The relatively infrequent use of nuclear systems on spacecraft is in part attributed to the complexity and cost of the safety review process, which generally has limited them to flagship-class missions. Low availability of plutonium for civilian uses has also constrained the mission cadence.

The OSTP official said in recent decades the interagency launch safety reviews have generally taken four to seven years and cost “at least” $40 million each. The new process aims to cut down on redundancy in analyses, stating that safety reviews “should incorporate previous mission and review experience” to the extent possible. The official said that after a given nuclear system configuration is deemed safe, review teams for subsequent similar missions need only demonstrate they fit within the bounds of the prior safety analysis rather than perform a new one from scratch.

The memo also instructs the interagency review board to engage with mission teams early in the process to “identify gaps in time for mission planners to address them without creating unnecessary delays in the launch timeline.”

NASA bullish on fission reactor applications

Kilopower reactor concept

Conceptual image of five Kilopower fission reactors powering a Mars base.

(Image credit – NASA Glenn Research Center)
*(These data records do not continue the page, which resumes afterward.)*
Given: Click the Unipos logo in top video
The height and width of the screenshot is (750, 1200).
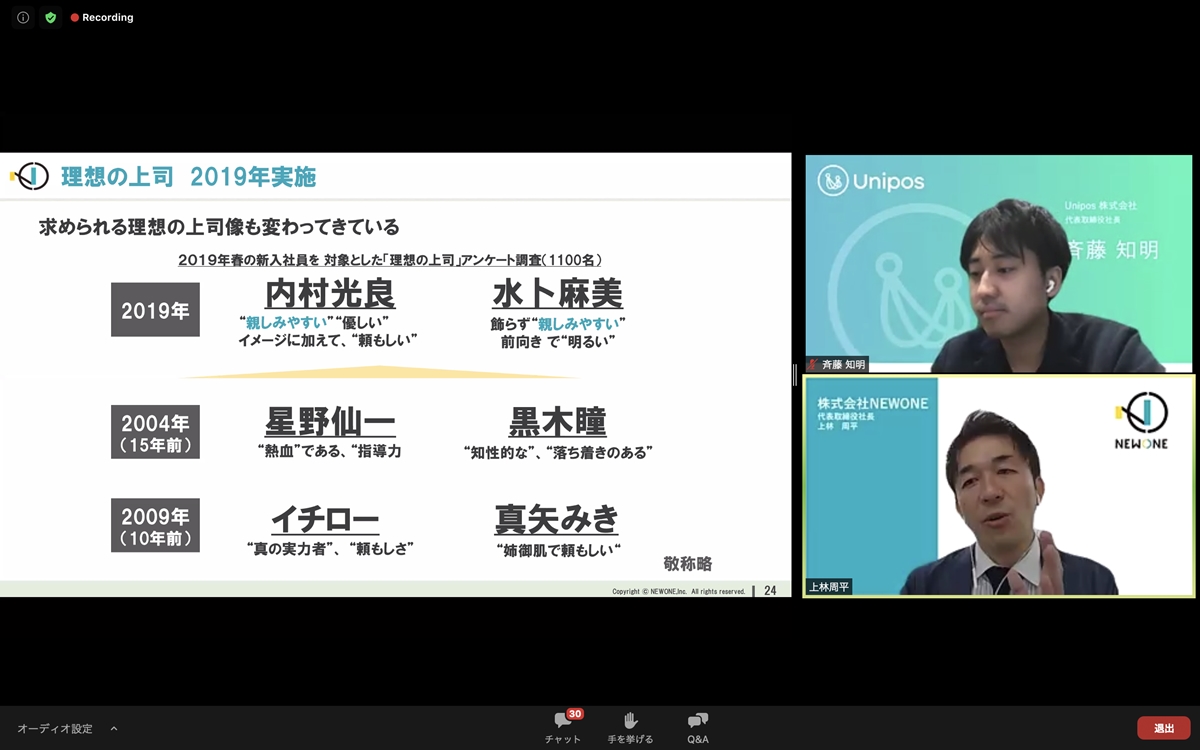Looking at the screenshot, I should [x=871, y=181].
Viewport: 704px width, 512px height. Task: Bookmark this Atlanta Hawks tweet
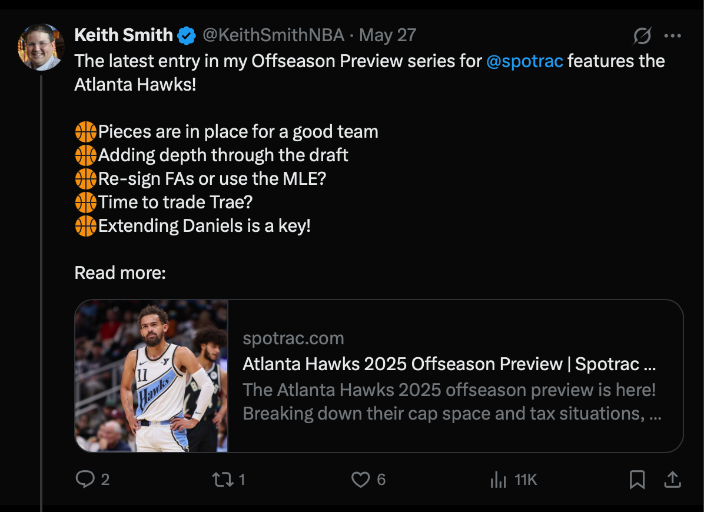coord(637,480)
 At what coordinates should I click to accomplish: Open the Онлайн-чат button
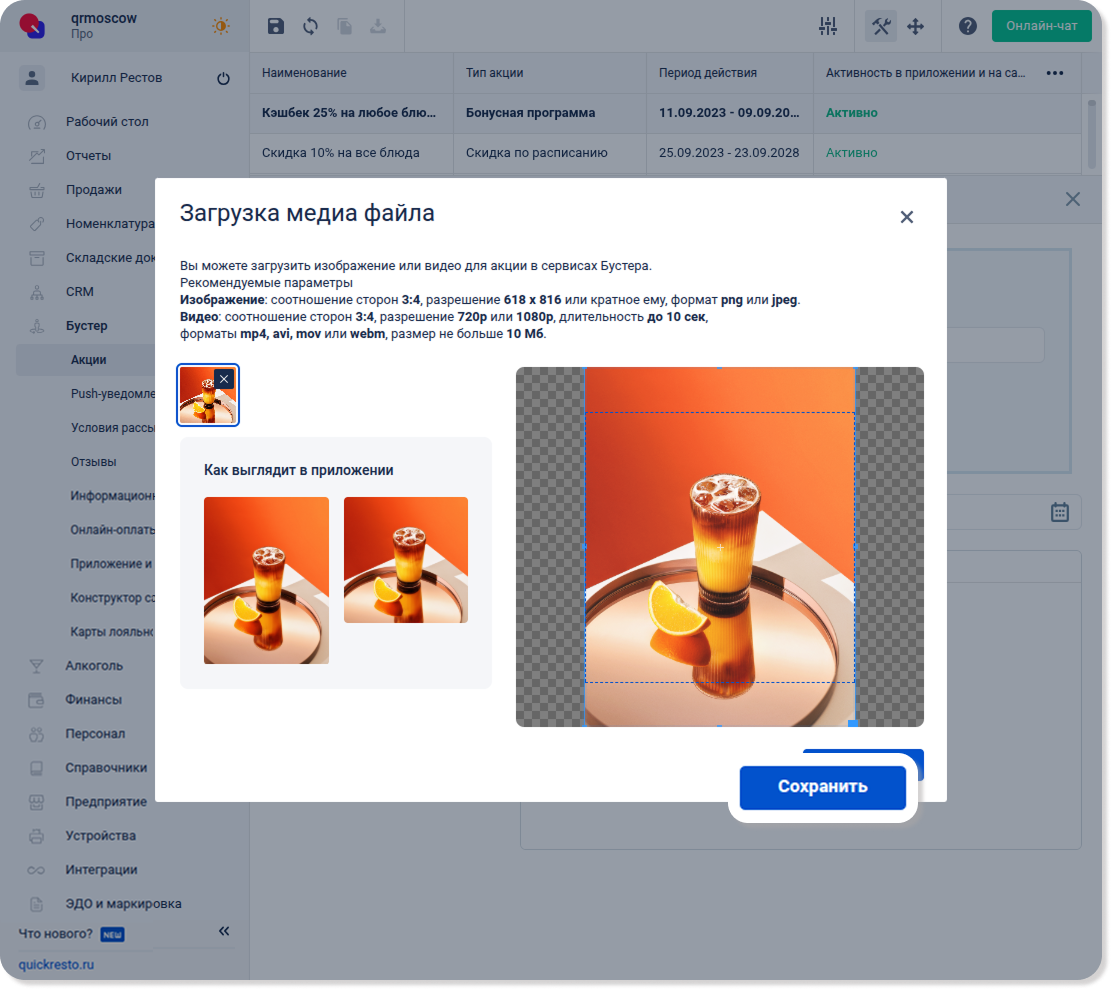point(1041,26)
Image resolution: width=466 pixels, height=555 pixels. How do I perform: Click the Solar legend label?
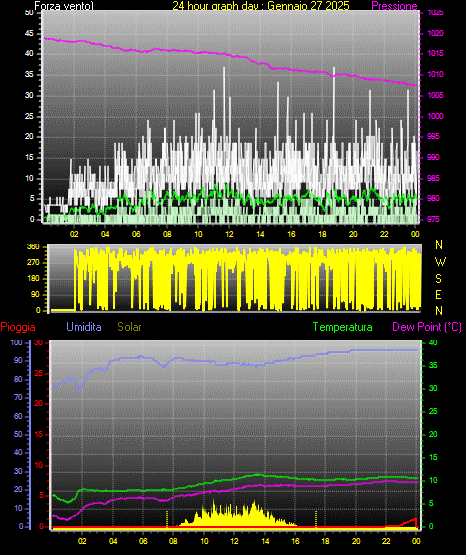(129, 327)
NASA has long funded efforts to develop power and propulsion systems that use fission reactors, which generate heat by splitting uranium-235. However, the U.S. is only known to have carried out one fission reactor launch, which occurred in 1965, before the first presidential launch approval process was instituted.

NASA has recently emphasized the potential value of fission reactors for human deep space exploration missions. At the National Space Council meeting this week, NASA Administrator Jim Bridenstine said nuclear thermal propulsion technologies could significantly reduce transit time to Mars. He also pointed to other potential applications, such as using fission to power a space-based laser that could deflect asteroids and deorbit space debris.

NASA is also exploring how nuclear reactors could meet the power demands of planetary bases. One such concept, called Kilopower , could provide up to 10 kilowatts per reactor using highly enriched uranium. Bridenstine visited members of the Kilopower team this week at NASA’s Glenn Research Center.

The concept is not without critics. Rep. Bill Foster (D-IL), a former Fermilab physicist who advocates using alternatives to highly enriched uranium, pressed Bridenstine on the subject at a hearing this year.

“A future where every space-faring nation has a big inventory of weapons-grade material to service the reactors that they are using all over the Moon and all over Mars is not a very safe space environment,” Foster said. “There will be some small performance compromises in going with low enriched non-weapons grade material, but I really urge you to look hard at keeping alive the prospect of having an international collaboration to develop workable non weapons grade-based materials that the whole world will use.”

Bridenstine replied that he would look into such options.